### Stated task a
Return the entire seminar schedule below without any changes.

Excerpt to read start

Zoom meeting id: 953 0238 3985

Tuesday, 9/8
Title: Like speed dating, except combinatorics
Speakers: Michael Dobbins, Laura Anderson, Tom Zaslavsky
Time: 1:10-2:10

Zoom meeting id: 925 2894 7102

Today some of us will give very brief introductions to our current research.

Tuesday, 9/15
Title: Like speed dating, except combinatorics, part 2
Speakers: Nick Lacasse, Seunghun Lee
Time: 1:15 - 2:15
Place: Zoomland, opening at 1:00.

Zoom meeting id: 925 2894 7102

Tuesday, 9/22
Title: Like speed dating, except combinatorics, part 3
Speakers: Chris Eppolito, Kunle Abawonse
Time: 1:15 - 2:15
Place: Zoomland, opening at 1:00.

Zoom meeting id: 925 2894 7102

Tuesday, 9/29
Speaker: Thomas Zaslavsky (Binghamton)
Title: Structure for Signed Graphs
Time: 1:15 - 2:15
Place: Zoomland, opening at 1:00.

Excerpt to read end
Task inputs start

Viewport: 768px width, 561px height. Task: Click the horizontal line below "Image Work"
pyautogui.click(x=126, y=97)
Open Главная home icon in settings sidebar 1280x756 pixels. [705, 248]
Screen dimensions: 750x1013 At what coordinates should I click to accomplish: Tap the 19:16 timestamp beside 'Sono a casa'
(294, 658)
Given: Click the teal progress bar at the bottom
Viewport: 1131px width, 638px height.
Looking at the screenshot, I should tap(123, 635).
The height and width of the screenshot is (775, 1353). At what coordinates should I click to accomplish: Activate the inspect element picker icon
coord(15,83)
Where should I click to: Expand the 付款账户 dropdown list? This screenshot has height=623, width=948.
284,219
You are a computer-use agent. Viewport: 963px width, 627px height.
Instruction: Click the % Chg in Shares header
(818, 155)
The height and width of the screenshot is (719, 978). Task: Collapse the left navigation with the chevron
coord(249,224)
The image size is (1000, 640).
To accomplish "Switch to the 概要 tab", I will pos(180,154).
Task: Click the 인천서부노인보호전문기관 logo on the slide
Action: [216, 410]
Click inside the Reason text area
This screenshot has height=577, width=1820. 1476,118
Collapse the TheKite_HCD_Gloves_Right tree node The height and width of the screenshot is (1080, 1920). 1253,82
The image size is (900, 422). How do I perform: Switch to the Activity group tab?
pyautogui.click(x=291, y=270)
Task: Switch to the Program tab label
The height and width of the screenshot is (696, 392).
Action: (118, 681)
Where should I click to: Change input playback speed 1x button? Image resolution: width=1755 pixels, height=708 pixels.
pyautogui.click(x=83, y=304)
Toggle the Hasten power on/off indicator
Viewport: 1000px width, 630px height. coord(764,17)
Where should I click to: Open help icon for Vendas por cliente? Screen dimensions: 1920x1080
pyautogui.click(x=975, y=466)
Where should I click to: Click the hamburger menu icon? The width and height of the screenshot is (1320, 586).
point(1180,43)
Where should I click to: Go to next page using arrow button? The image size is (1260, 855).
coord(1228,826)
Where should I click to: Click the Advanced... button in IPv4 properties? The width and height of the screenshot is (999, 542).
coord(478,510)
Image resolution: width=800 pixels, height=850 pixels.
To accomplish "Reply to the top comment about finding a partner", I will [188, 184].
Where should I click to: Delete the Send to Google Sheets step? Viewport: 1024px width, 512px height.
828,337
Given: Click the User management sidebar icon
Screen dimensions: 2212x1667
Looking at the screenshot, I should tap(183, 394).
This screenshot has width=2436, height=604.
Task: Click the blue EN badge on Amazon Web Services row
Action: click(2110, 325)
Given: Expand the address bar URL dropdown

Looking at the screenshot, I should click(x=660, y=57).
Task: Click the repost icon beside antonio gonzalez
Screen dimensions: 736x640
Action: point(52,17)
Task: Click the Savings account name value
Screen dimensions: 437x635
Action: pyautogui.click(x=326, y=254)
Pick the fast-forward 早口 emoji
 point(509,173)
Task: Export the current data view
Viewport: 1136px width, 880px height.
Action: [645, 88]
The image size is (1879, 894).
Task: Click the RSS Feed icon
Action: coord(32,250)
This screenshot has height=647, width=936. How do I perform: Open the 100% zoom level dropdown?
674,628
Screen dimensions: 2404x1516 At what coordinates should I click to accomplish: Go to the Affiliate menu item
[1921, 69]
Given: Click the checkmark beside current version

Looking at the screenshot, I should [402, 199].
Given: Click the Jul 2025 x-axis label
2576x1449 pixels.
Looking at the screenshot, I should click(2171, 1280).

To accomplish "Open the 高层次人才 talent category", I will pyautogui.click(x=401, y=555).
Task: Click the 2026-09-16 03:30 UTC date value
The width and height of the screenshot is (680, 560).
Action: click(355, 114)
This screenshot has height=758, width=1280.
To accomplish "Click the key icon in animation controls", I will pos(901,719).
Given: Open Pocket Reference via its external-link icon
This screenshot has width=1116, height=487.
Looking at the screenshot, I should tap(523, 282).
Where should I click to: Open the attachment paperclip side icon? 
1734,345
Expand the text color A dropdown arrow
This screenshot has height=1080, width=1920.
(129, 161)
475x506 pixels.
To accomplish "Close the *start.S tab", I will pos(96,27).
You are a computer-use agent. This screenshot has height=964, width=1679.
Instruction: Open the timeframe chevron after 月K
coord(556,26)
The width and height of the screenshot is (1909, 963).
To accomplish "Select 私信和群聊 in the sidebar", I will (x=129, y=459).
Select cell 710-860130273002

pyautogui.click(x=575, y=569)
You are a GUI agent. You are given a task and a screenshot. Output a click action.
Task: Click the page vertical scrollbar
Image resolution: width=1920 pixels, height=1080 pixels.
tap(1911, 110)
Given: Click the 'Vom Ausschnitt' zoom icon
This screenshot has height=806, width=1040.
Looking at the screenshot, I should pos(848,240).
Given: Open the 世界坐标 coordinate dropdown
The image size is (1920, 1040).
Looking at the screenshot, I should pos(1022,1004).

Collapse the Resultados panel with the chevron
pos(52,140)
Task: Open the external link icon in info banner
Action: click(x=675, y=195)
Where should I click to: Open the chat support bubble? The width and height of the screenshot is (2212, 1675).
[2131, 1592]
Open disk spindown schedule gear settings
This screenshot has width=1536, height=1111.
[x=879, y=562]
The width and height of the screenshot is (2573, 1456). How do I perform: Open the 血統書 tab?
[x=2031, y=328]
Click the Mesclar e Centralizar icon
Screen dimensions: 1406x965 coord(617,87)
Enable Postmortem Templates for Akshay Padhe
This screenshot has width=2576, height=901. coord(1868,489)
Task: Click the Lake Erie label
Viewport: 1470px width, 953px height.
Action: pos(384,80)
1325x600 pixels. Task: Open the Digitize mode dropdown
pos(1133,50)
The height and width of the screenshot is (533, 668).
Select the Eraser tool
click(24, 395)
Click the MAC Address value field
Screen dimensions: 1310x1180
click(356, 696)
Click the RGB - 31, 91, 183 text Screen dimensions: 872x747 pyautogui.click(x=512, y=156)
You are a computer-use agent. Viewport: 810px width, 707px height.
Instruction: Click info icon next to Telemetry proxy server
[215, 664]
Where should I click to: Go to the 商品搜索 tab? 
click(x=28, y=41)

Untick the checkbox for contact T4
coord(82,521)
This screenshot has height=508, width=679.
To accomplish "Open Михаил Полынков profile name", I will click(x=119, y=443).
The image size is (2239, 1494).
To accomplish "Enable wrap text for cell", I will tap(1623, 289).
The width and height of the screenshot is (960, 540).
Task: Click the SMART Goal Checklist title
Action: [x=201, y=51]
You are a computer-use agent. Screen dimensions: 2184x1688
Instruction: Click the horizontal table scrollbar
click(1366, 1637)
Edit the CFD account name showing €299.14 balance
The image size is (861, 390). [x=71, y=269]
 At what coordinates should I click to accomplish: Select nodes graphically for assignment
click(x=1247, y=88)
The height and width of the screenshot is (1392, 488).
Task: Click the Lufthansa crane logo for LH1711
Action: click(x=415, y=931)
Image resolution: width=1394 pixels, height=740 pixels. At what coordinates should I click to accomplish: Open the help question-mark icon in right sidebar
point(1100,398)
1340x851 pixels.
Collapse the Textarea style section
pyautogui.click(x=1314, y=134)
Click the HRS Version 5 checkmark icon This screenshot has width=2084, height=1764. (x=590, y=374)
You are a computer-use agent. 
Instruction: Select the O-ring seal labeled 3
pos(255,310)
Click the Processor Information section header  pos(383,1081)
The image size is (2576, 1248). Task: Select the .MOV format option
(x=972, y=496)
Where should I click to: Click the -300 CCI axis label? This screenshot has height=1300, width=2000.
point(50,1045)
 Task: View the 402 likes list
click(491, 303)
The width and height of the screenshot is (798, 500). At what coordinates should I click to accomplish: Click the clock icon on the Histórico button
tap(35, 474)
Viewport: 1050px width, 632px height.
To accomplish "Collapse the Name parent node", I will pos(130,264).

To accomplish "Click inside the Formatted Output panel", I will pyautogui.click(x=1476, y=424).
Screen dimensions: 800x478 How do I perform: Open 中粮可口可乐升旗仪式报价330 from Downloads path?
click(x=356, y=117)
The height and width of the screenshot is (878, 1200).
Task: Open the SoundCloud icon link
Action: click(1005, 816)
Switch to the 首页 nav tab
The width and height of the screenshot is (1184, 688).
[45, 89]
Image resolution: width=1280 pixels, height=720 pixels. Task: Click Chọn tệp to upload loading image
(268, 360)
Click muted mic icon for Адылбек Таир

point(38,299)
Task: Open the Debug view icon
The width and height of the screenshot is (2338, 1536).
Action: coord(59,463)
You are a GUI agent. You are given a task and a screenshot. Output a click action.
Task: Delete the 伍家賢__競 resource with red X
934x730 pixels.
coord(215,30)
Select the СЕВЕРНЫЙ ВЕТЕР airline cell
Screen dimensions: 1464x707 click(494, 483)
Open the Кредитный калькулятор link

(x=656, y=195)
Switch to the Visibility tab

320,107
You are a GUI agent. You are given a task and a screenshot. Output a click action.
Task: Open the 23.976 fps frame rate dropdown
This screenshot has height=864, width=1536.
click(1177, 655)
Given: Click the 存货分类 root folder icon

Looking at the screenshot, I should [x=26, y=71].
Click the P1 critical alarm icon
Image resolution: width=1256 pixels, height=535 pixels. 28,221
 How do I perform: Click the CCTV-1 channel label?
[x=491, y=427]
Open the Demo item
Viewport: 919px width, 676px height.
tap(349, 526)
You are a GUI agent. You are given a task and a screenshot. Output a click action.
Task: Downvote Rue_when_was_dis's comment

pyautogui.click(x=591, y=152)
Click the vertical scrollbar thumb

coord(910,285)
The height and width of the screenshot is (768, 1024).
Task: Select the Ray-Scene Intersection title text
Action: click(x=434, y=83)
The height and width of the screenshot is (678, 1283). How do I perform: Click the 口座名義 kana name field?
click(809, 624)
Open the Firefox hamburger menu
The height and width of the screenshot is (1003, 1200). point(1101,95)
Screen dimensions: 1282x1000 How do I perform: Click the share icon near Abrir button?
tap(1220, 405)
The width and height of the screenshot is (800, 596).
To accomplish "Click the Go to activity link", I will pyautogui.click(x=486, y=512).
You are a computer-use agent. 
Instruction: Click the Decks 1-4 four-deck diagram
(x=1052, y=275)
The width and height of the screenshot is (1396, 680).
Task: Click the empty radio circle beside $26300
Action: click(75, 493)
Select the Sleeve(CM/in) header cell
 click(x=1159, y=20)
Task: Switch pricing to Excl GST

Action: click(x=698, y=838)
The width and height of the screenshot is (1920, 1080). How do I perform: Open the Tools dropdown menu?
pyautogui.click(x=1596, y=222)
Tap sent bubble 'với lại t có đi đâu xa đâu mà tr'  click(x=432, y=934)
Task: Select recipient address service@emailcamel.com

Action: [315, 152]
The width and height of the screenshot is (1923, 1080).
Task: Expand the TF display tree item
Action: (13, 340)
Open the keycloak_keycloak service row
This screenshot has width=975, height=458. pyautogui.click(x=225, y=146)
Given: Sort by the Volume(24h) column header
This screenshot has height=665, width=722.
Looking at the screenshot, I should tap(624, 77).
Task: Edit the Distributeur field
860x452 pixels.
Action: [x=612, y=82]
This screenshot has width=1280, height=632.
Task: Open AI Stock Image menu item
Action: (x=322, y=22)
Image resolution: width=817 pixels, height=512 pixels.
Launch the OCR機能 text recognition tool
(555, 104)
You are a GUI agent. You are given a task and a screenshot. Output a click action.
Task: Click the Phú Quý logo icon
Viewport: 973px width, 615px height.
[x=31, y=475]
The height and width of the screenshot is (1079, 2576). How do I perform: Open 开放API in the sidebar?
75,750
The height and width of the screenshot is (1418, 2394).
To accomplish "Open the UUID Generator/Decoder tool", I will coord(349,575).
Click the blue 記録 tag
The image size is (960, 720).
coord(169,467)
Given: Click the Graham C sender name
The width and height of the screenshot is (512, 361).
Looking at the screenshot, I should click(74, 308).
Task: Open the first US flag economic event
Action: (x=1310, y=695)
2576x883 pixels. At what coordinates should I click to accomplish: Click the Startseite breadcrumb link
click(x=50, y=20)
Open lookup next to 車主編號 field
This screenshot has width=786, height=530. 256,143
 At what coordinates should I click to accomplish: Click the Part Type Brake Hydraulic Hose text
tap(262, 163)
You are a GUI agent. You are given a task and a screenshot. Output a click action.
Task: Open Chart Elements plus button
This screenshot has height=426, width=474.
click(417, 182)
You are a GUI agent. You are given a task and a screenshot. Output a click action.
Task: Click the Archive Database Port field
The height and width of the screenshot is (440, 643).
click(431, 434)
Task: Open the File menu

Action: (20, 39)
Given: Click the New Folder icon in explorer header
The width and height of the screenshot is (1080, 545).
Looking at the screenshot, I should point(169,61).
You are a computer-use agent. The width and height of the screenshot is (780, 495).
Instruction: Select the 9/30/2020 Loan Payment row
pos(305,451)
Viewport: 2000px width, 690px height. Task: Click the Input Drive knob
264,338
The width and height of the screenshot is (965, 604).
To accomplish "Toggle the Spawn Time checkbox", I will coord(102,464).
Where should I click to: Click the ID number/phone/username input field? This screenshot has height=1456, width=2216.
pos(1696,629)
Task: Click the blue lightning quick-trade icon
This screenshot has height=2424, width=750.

Task inputs end

### Stated task b
In the records, retype the part that opens with the line containing "Given: Click the 'Vom Ausschnitt' zoom icon" and closes with the line containing "click(1366, 1637)", including both of those lines.

### Correct result a
Zoom meeting id: 953 0238 3985

Tuesday, 9/8
Title: Like speed dating, except combinatorics
Speakers: Michael Dobbins, Laura Anderson, Tom Zaslavsky
Time: 1:10-2:10

Zoom meeting id: 925 2894 7102

Today some of us will give very brief introductions to our current research.

Tuesday, 9/15
Title: Like speed dating, except combinatorics, part 2
Speakers: Nick Lacasse, Seunghun Lee
Time: 1:15 - 2:15
Place: Zoomland, opening at 1:00.

Zoom meeting id: 925 2894 7102

Tuesday, 9/22
Title: Like speed dating, except combinatorics, part 3
Speakers: Chris Eppolito, Kunle Abawonse
Time: 1:15 - 2:15
Place: Zoomland, opening at 1:00.

Zoom meeting id: 925 2894 7102

Tuesday, 9/29
Speaker: Thomas Zaslavsky (Binghamton)
Title: Structure for Signed Graphs
Time: 1:15 - 2:15
Place: Zoomland, opening at 1:00.

### Correct result b
Given: Click the 'Vom Ausschnitt' zoom icon
This screenshot has height=806, width=1040.
Looking at the screenshot, I should pos(848,240).
Given: Open the 世界坐标 coordinate dropdown
The image size is (1920, 1040).
Looking at the screenshot, I should pos(1022,1004).

Collapse the Resultados panel with the chevron
pos(52,140)
Task: Open the external link icon in info banner
Action: click(x=675, y=195)
Where should I click to: Open the chat support bubble? The width and height of the screenshot is (2212, 1675).
[2131, 1592]
Open disk spindown schedule gear settings
This screenshot has width=1536, height=1111.
[x=879, y=562]
The width and height of the screenshot is (2573, 1456). How do I perform: Open the 血統書 tab?
[x=2031, y=328]
Click the Mesclar e Centralizar icon
Screen dimensions: 1406x965 coord(617,87)
Enable Postmortem Templates for Akshay Padhe
This screenshot has width=2576, height=901. coord(1868,489)
Task: Click the Lake Erie label
Viewport: 1470px width, 953px height.
Action: pos(384,80)
1325x600 pixels. Task: Open the Digitize mode dropdown
pos(1133,50)
The height and width of the screenshot is (533, 668).
Select the Eraser tool
click(24, 395)
Click the MAC Address value field
Screen dimensions: 1310x1180
click(356, 696)
Click the RGB - 31, 91, 183 text Screen dimensions: 872x747 pyautogui.click(x=512, y=156)
You are a computer-use agent. Viewport: 810px width, 707px height.
Instruction: Click info icon next to Telemetry proxy server
[215, 664]
Where should I click to: Go to the 商品搜索 tab? 
click(x=28, y=41)

Untick the checkbox for contact T4
coord(82,521)
This screenshot has height=508, width=679.
To accomplish "Open Михаил Полынков profile name", I will click(x=119, y=443).
The image size is (2239, 1494).
To accomplish "Enable wrap text for cell", I will tap(1623, 289).
The width and height of the screenshot is (960, 540).
Task: Click the SMART Goal Checklist title
Action: [x=201, y=51]
You are a computer-use agent. Screen dimensions: 2184x1688
Instruction: Click the horizontal table scrollbar
click(1366, 1637)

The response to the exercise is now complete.